Diyanet İşleri Başkanı Ali Erbaş, bugün Konya’ya geldi. Kent Ormanı’nda düzenlenen İslam İzcileri Dostluk Kampı’nı ziyaret eden Erbaş, burada düzenlenen ‘Suda Sıfır İsraf Arma Ödül Töreni’ ne katıldı. Erbaş, suyu israf etmenin haram olduğunu belirterek, şunları söyledi:
”Hepimiz Adem’deniz. Adem Aleyhisselam topraktandır. Bizim birbirimize üstünlüğümüz, ancak takva iledir. Kim ki rabbimize, onun emirlerine en iyi bir şekilde itaat ederse, nehiylerinden, yasaklarından, haramlarından en titiz bir şekilde kim kaçınırsa, Allah indinde en üstün olan odur. Bizim yaratılışımızı Cenabıhak bize hatırlatıyor.
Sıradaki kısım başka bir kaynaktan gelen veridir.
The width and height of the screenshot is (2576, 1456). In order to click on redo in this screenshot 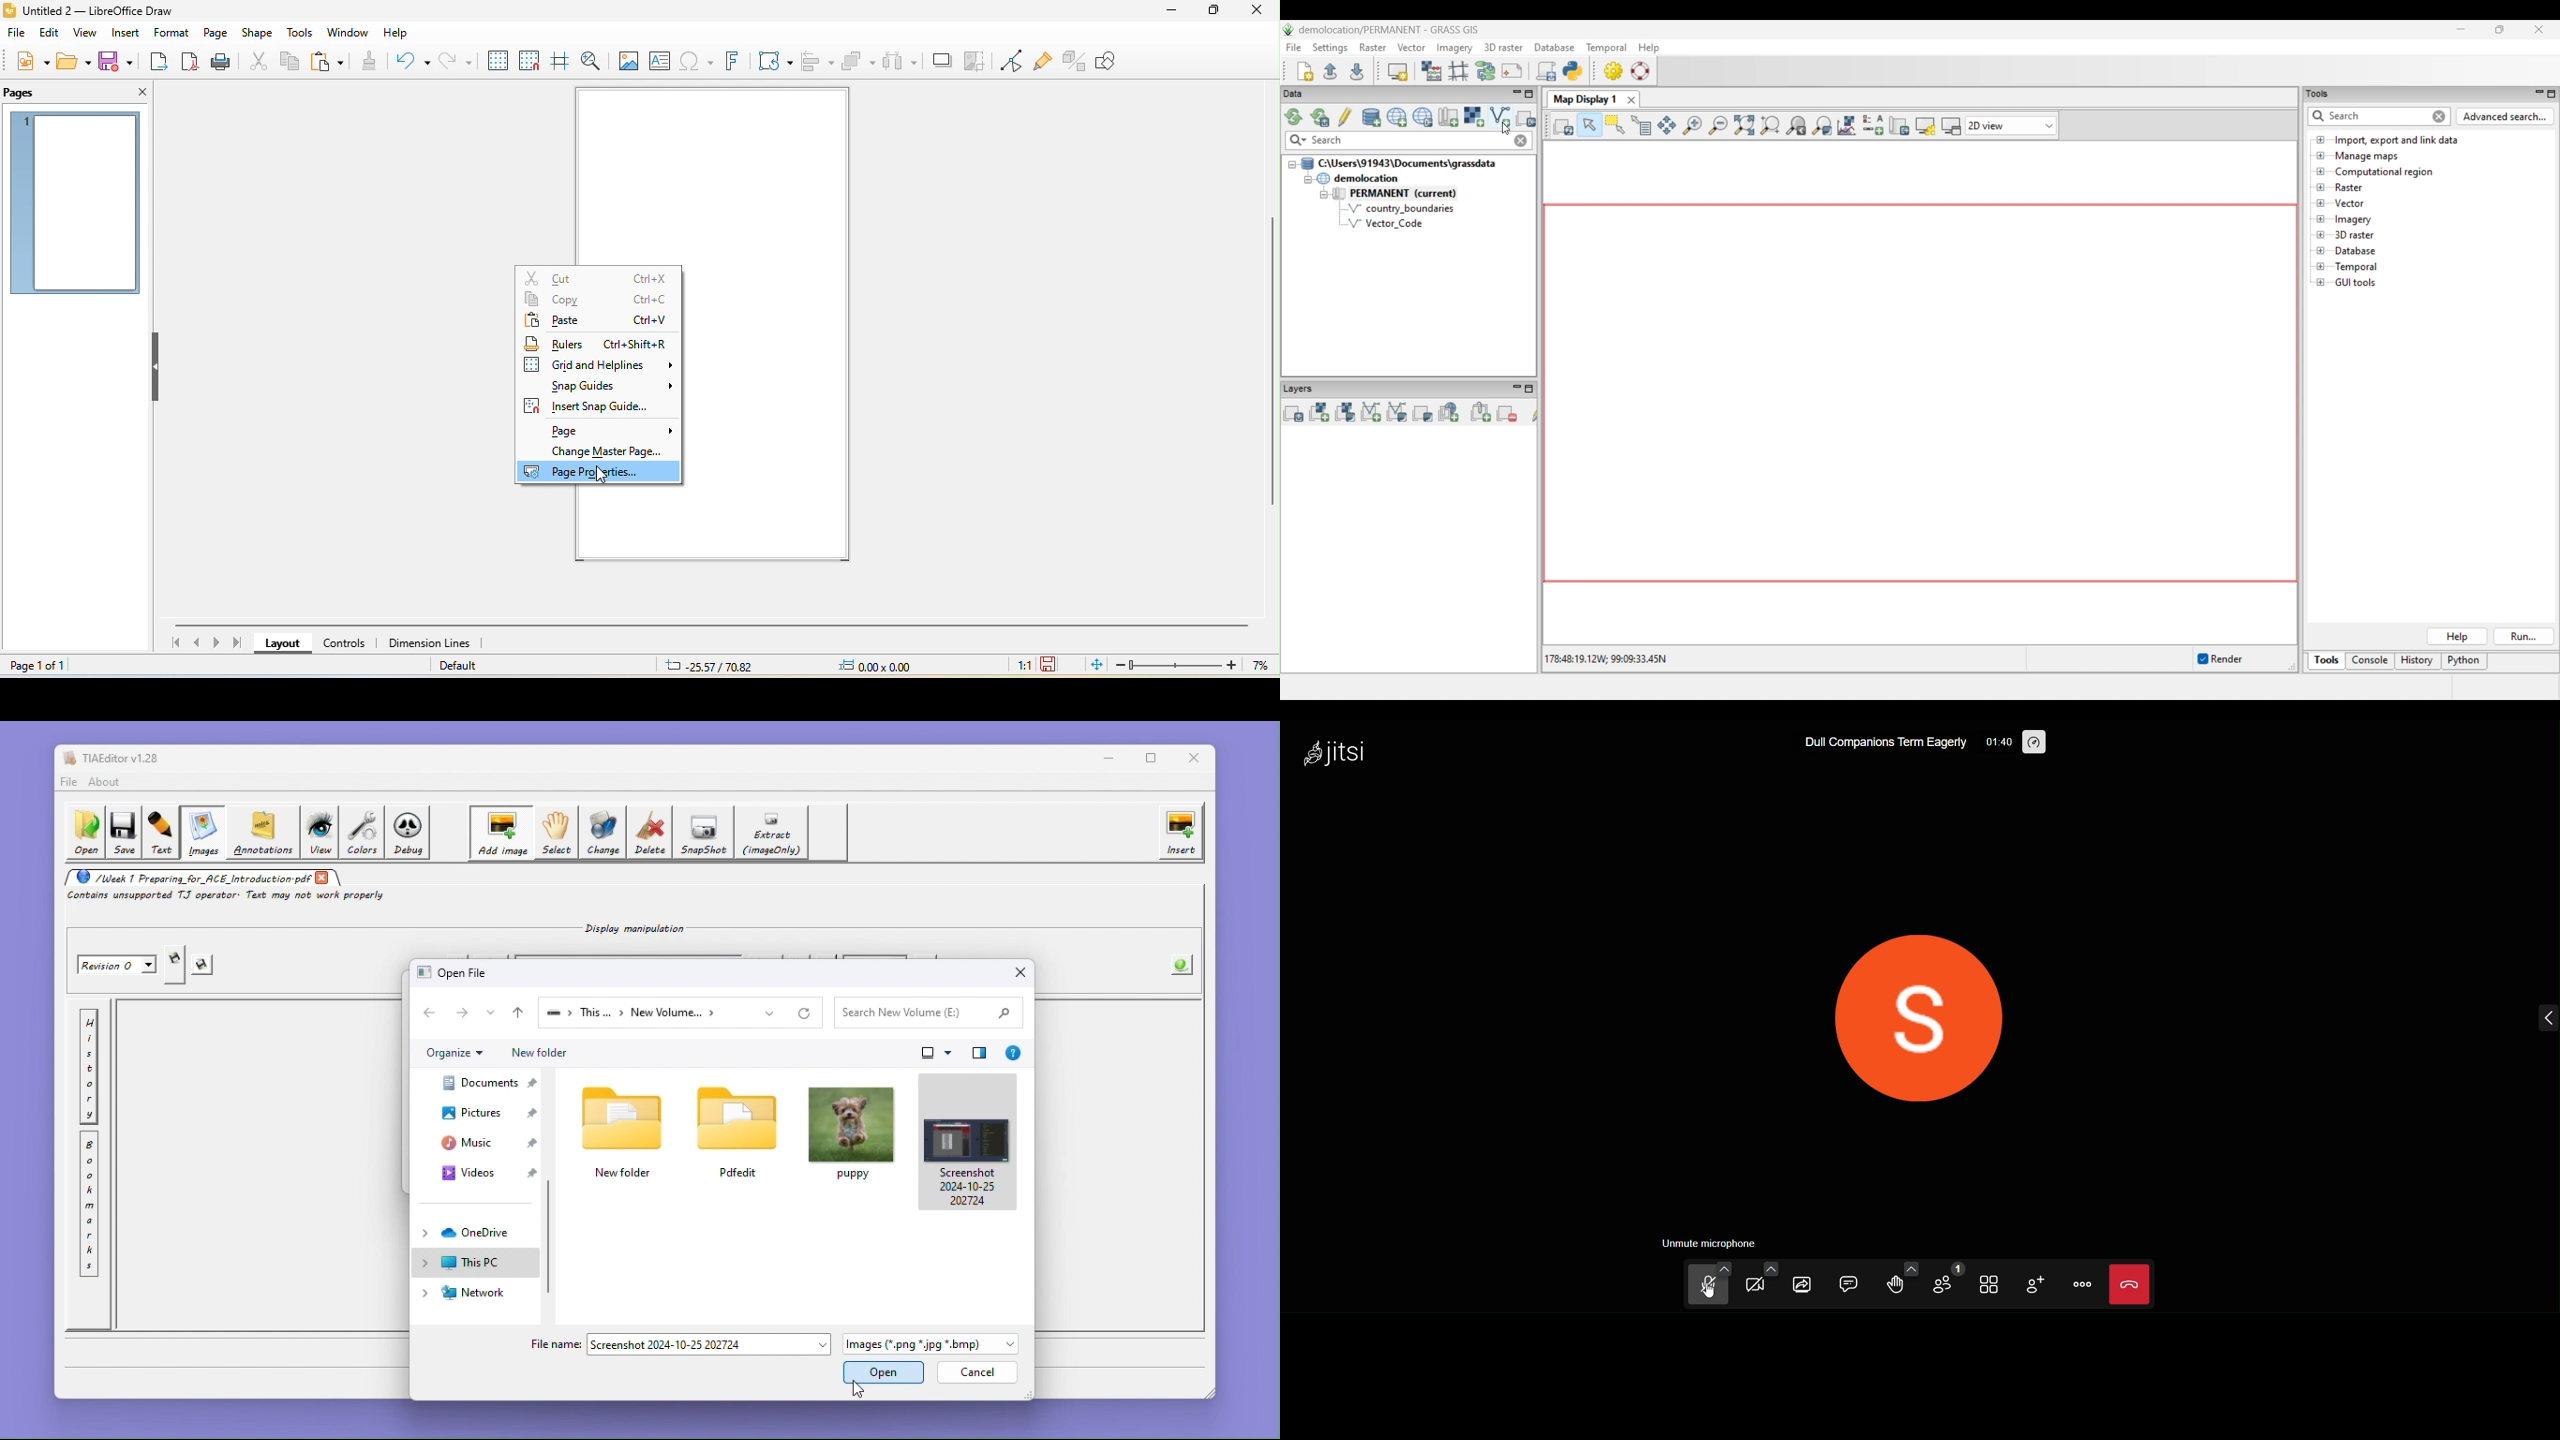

Buyuruyor ki, biz insanı en güzel bir surette yarattık. Bunu bize hatırlatıyor ve şu vazifeyi veriyor bütün kullarına; ‘Sizi yaratmış olduğum bu güzelliği muhafaza ediniz. Eğer bu güzelliği muhafaza edemezseniz, aşağıların en aşağısı olursunuz.’ Dolayısıyla bizim vazifemiz, yaşadığımız müddetçe nefes aldığımız müddetçe, Cenabıhakk’ın bize yaratmış olduğu o güzelliği o eşrefi mahlukat olmuşluğumuzu muhafaza etmektir. Bunun için peygamberler gönderilmiştir. Gönderilen bütün peygamberlerin gönderiliş amacı insanoğlunun o güzelliğini muhafaza etmesidir. İşte biz de bunun için, ahlaklı olmayı, iyi olmayı, iyi insan olmayı, dünyayı iyiliğin değiştireceğini, dünyayı iyi insanların dengede tutacağını her vesileyle dile getiriyoruz.” dedi.
‘İSRAFIN HER ÇEŞİDİ HARAMDIR’
Ali Erbaş sözlerini şöyle sürdürdü: “Suyu israf etmek haramdır. Yiyecekleri israf etmek haramdır. Zamanı israf etmek haramdır. İsrafın her çeşidi haramdır. O yüzden diyoruz ki sıfır atık, sıfır israf, helallerle meşgul olalım. Haramların her çeşidinden uzak duralım diyorum.”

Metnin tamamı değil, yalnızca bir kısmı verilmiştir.